If you'll recall, we decided in 2007 to build an Outside O Gauge railroad, using a raised roadbed made from HDPE fabricated into a ladder-like framework (see Paul and Bill's HDPE Roadbed article for an overview). By the end of Part 4, we had the HDPE roadbed built, track laid, power applied, and trains running.
Also, we noted that one of our biggest concerns, as we approached the hot summer months, was the issue of rail expansion, and the potential track damage it might cause.
Starting in the second half of May 2008, while much of the United States experienced heavy rain and severe flooding, Southern Nevada was unseasonably warm. For two straight months, our daytime temperatures were routinely five to ten degrees above normal. In early July, our daytime highs were between 110 and 115 degrees.
Due to the high temperatures, we did not do much additional work on the B&P during that heat spell. However, we observed an unanticipated track/roadbed phenomenon, that in hindsight seems to make sense, and which we believe is worth sharing.
Concerned about potential track damage caused by rail expansion, Bob has routinely inspected all B&P track. To our surprise we have seen no evidence of rail expansion. In fact, if anything, Bob observed that the rail gaps that he deliberately provided for, were greater, not smaller.

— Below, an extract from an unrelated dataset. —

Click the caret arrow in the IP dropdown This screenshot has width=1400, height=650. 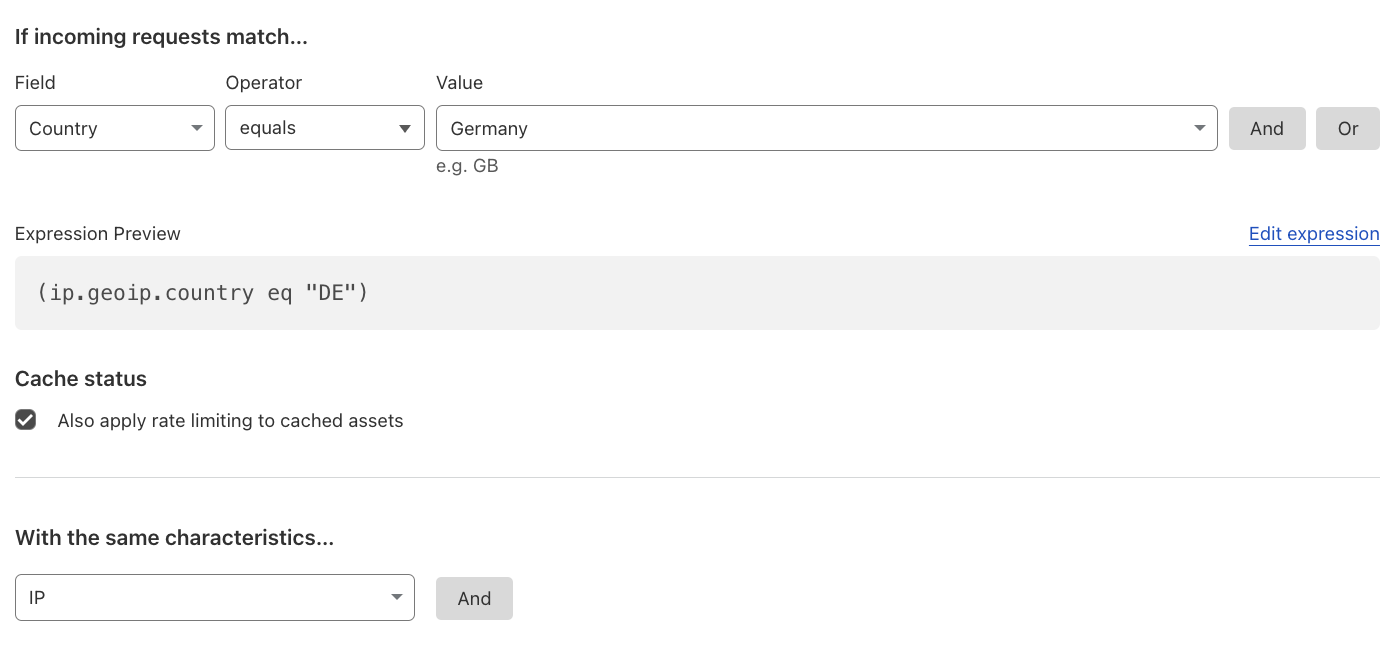(396, 598)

After many weeks of unusually high temperatures, some rail gaps became large enough to cause rail joiner connections to fail (see right). Another observation has been the failure of several of the glued HDPE spacers we placed between the two parallel roadbeds to ensure the 4.5" on center separation of our mainline tracks (noted in Part 2).
Our conclusion is that the HDPE roadbed has expanded in the high heat at a greater rate than the Atlas Nickel Silver Rails. We had secured each section of Atlas Nickel Silver Track to the HDPE roadbed with several, sometimes many, stainless steel screws, when Nevada temperatures were 20 to 30 degrees cooler. Based on our observations, we have concluded that the HDPE expanded at a greater rate than the Atlas Nickel Silver Rail, producing larger rail gaps, the opposite of what we expected at the hottest time of year.

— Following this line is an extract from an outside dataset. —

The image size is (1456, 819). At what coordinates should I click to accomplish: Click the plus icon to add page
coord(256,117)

However, based on other HDPE construction observations noted in Parts 2 and 4, this conclusion made sense to us. In fact, when we later had several relatively cool days (for July) back-to-back, the rail gaps shrank again, further supporting this conclusion.
Additionally, HDPE expansion is believed to be responsible for the failure of the glued HDPE spacer joints (see right). Our conclusion about using Gorilla Glue to add rigidity to HDPE joints, is that it performs well, if the joint is also mechanically fastened, e.g., with a screw. However, many glued joints that were not mechanically secured have failed.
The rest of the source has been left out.